RECORDS SUPPLIED>
--

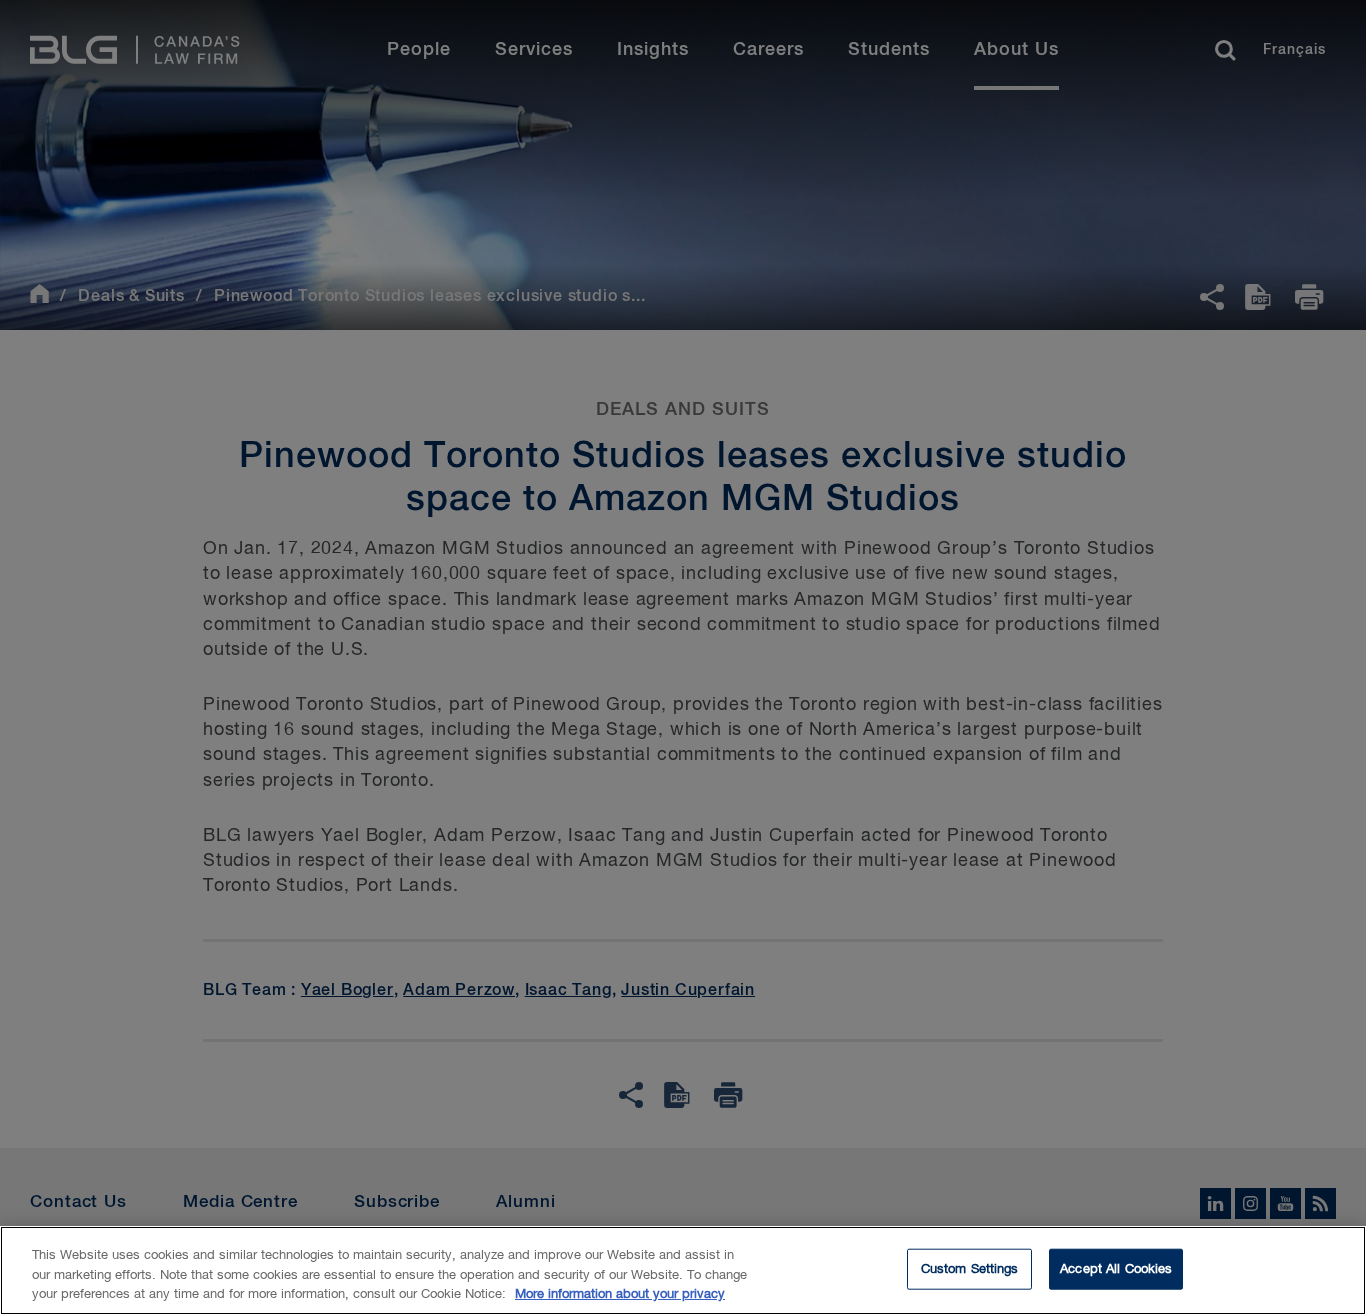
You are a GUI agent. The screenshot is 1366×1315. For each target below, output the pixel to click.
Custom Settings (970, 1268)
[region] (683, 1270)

--

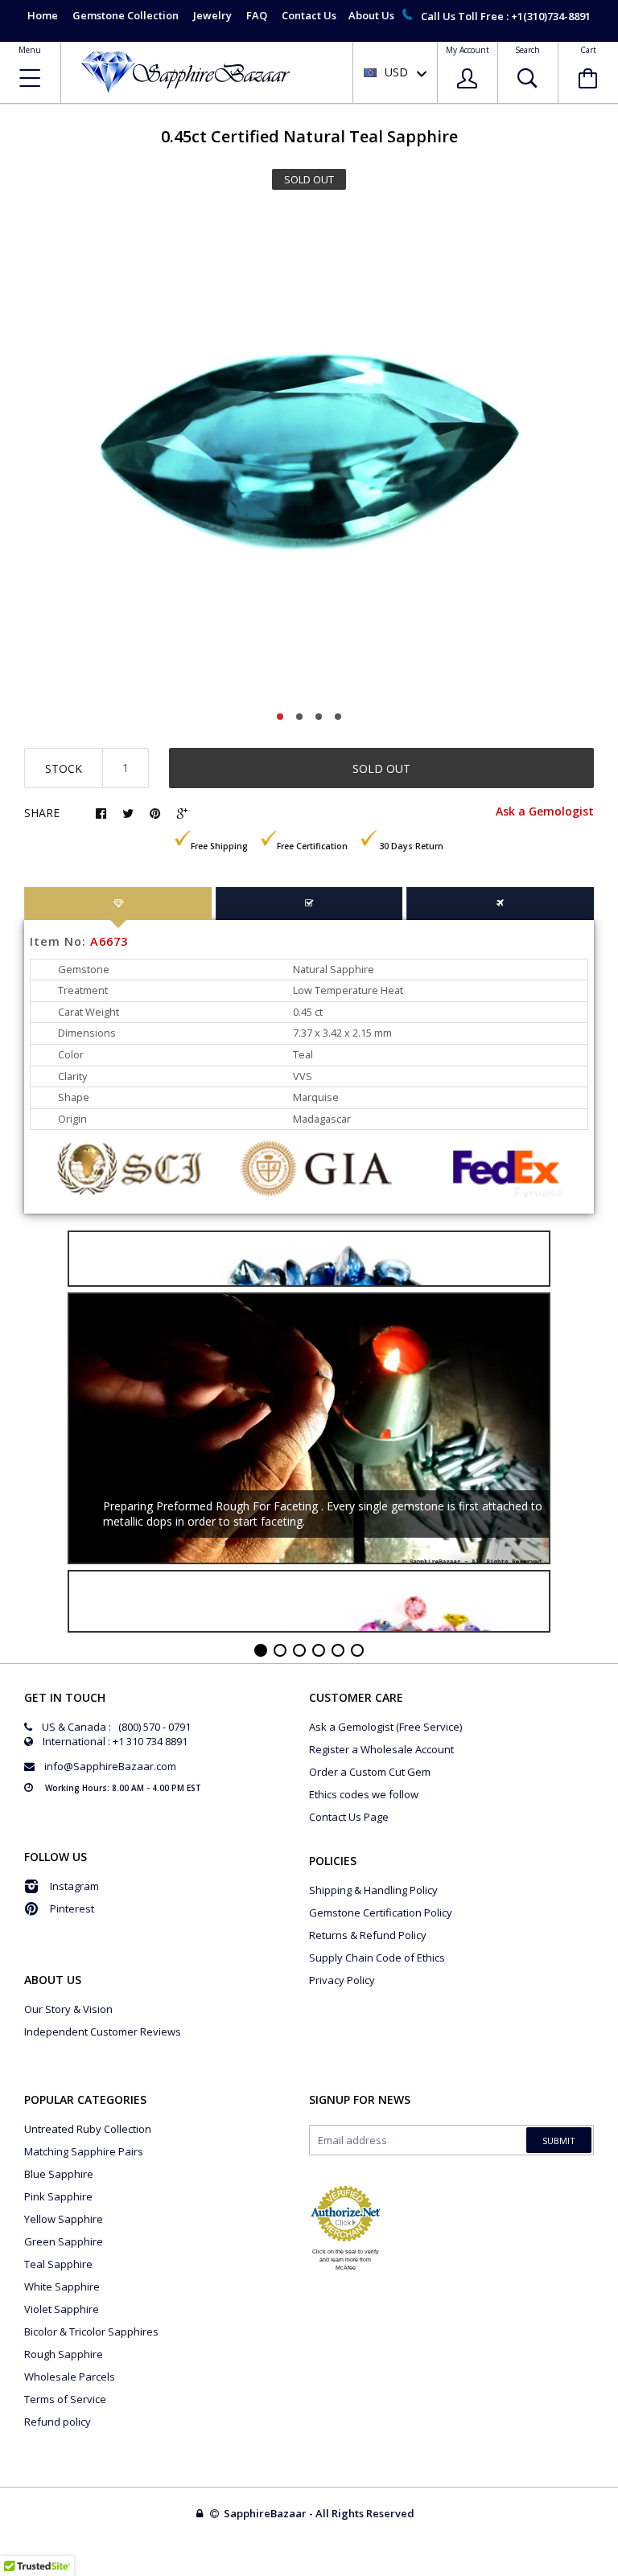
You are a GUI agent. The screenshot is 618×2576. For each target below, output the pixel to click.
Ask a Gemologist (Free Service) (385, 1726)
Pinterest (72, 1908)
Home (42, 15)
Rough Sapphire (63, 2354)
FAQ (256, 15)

--

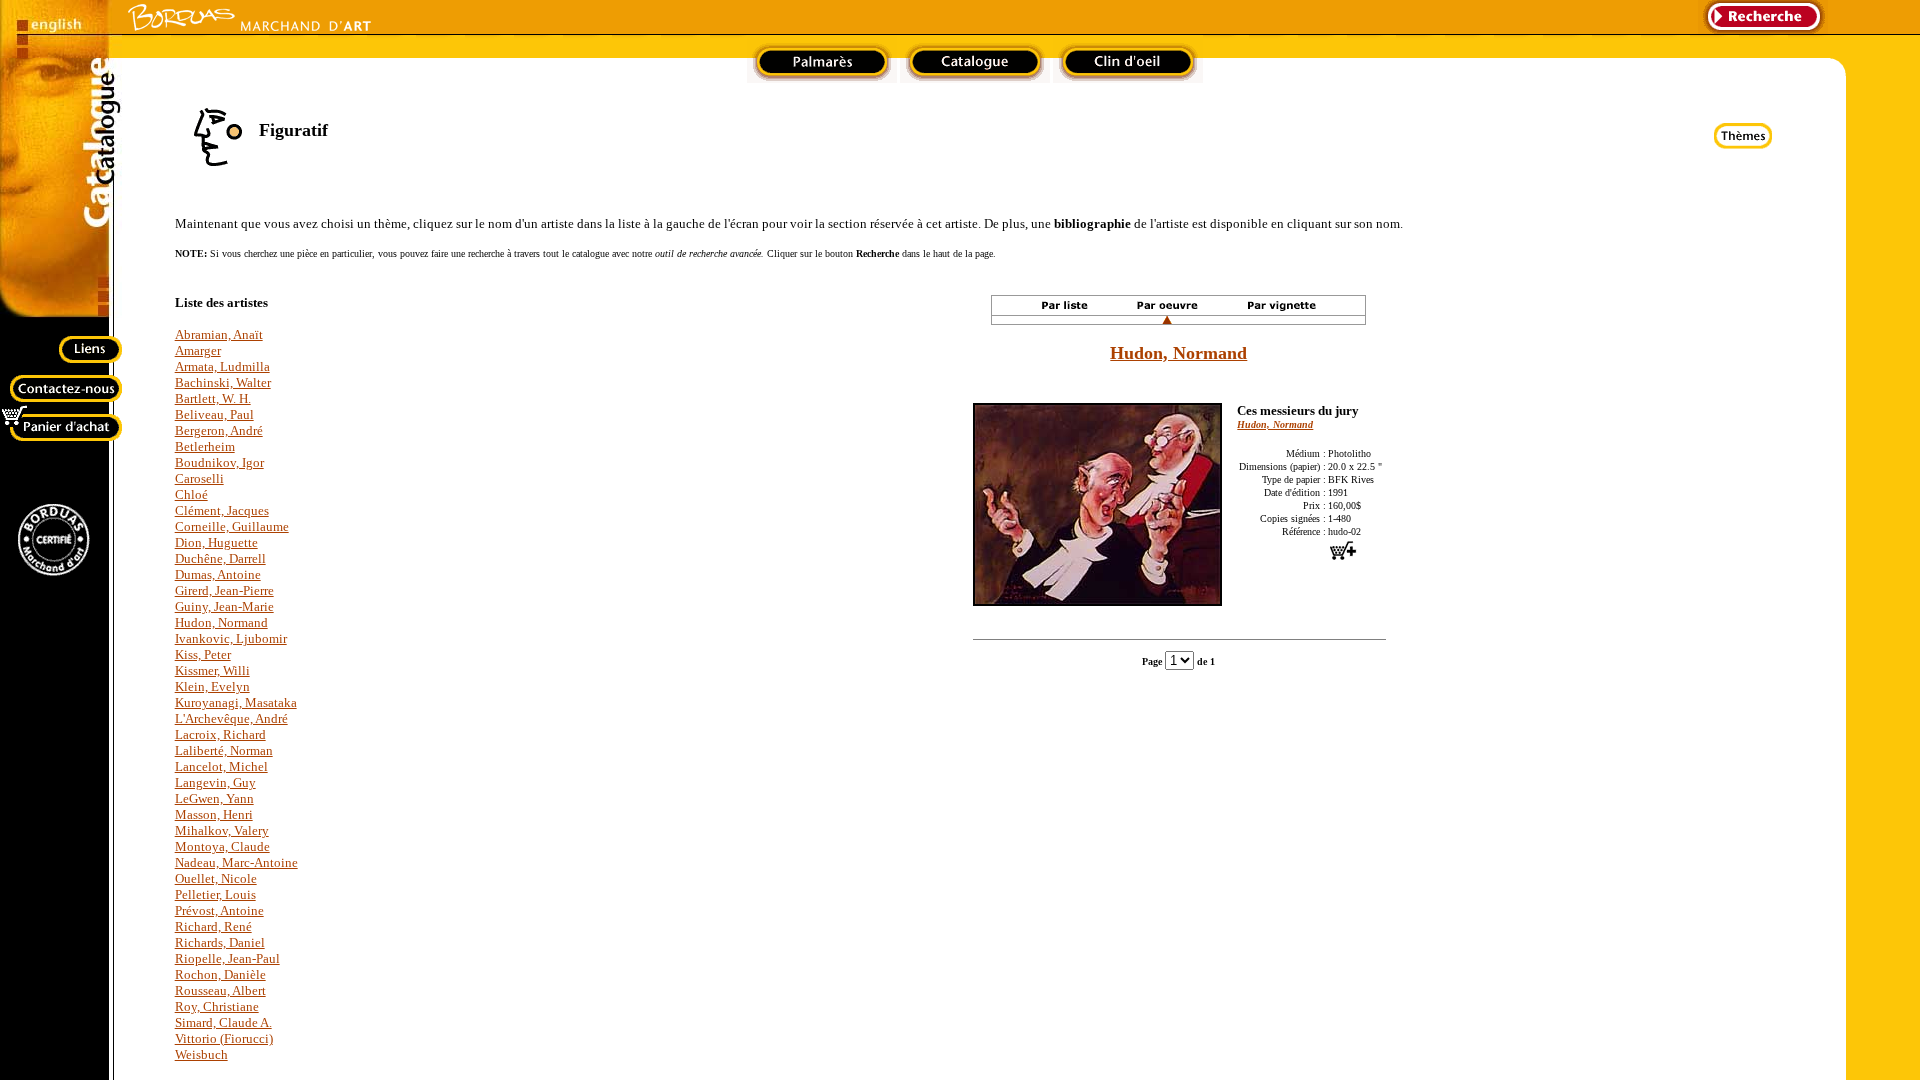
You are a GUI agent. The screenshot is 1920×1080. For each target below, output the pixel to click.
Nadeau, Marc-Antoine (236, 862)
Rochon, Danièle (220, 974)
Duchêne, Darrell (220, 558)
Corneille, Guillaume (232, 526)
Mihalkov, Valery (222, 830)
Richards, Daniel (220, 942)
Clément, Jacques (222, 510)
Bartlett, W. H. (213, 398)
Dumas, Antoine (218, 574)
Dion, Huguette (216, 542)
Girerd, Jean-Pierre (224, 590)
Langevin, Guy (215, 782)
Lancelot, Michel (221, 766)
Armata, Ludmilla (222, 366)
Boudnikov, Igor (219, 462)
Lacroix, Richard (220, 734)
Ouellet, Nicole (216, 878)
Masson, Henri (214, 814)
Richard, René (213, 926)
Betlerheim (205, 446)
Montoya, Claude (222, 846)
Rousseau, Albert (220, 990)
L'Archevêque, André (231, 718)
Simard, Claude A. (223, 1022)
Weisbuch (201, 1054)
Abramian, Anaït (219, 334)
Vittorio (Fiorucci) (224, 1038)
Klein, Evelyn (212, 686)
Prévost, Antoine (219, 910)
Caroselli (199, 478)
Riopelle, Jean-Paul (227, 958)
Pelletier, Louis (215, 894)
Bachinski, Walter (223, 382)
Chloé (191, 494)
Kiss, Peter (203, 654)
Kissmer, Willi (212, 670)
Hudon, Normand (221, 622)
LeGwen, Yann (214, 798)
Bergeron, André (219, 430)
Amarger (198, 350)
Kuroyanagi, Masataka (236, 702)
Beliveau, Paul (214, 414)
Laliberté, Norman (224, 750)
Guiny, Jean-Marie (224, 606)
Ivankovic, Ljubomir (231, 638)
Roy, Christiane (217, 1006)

--

Return each line from the records that includes the word "screenshot".

You are a GUI agent. The screenshot is 1366×1315. For each target below, output the pixel to click.
You are a GUI agent. The screenshot is 618×2576. For each target below, output the pixel to click.
You are a GUI agent. The screenshot is 1920×1080. For each target below, output the pixel to click.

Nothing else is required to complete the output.